Lobster Rolls Unharmed in Google’s $2.4 Billion Chelsea Purchase

(Bloomberg) -- Rest easy, people of Chelsea. You’ll still be able to nip out of the office at lunchtime for your fresh claw-and-tail-meat roll at the Lobster Place.

Ever since the news of Google’s agreement to buy Chelsea Market -- with its bustling first-floor hodgepodge of restaurants, high-end takeout kitchens and shops -- residents, workers and retailers in the downtown New York City neighborhood have been worried about the fate of those attractions. Now they can relax, according to Google and the building’s seller, Jamestown LP.

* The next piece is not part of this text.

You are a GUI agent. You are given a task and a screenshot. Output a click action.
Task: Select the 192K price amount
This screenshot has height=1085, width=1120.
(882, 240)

Lobster Rolls Unharmed in Google’s $2.4 Billion Chelsea Purchase

The two said Tuesday that Google had completed the purchase of the building, across Ninth Avenue from its Manhattan headquarters, for $2.4 billion and that Jamestown would continue to manage the retail operations. Jamestown, an Atlanta-based real estate investment firm, said in a statement that it and Google have agreed to “work together to ensure a smooth transition with little or no impact to the community and tenants of the building,” words echoed in Google’s own blog post about the purchase. Jamestown has worked with Google on several community projects, such as a computer lab for the Robert Fulton housing project, it said in its statement.

Google, a unit of Alphabet Inc., bought its NYC headquarters -- 111 Eighth Ave., a former warehouse occupying a full city block -- from an investment group including Jamestown in 2010. The next year, Jamestown bought out Chelsea Market partners Angelo Gordon, Belvedere Capital and ATC Properties in a deal that valued the building at $793 million, according to data from research firm Real Capital Analytics Inc.

The office space on the upper floors of the 1.2 million-square-foot (110,000-square-meter) Chelsea Market -- a onetime Nabisco cookie factory that draws about 6 million visitors a year, according to the property’s website -- is used by tenants including the Major League Baseball Network and the Food Network. Since purchasing 111 Eighth Ave., Google has sought to expand its presence in Chelsea. It already has about 400,000 square feet in the Chelsea Market building, according to a person with knowledge of the matter.

To contact the reporter on this story: David M. Levitt in New York at dlevitt@bloomberg.net.

To contact the editors responsible for this story: Daniel Taub at dtaub@bloomberg.net, Peter Jeffrey

©2018 Bloomberg L.P.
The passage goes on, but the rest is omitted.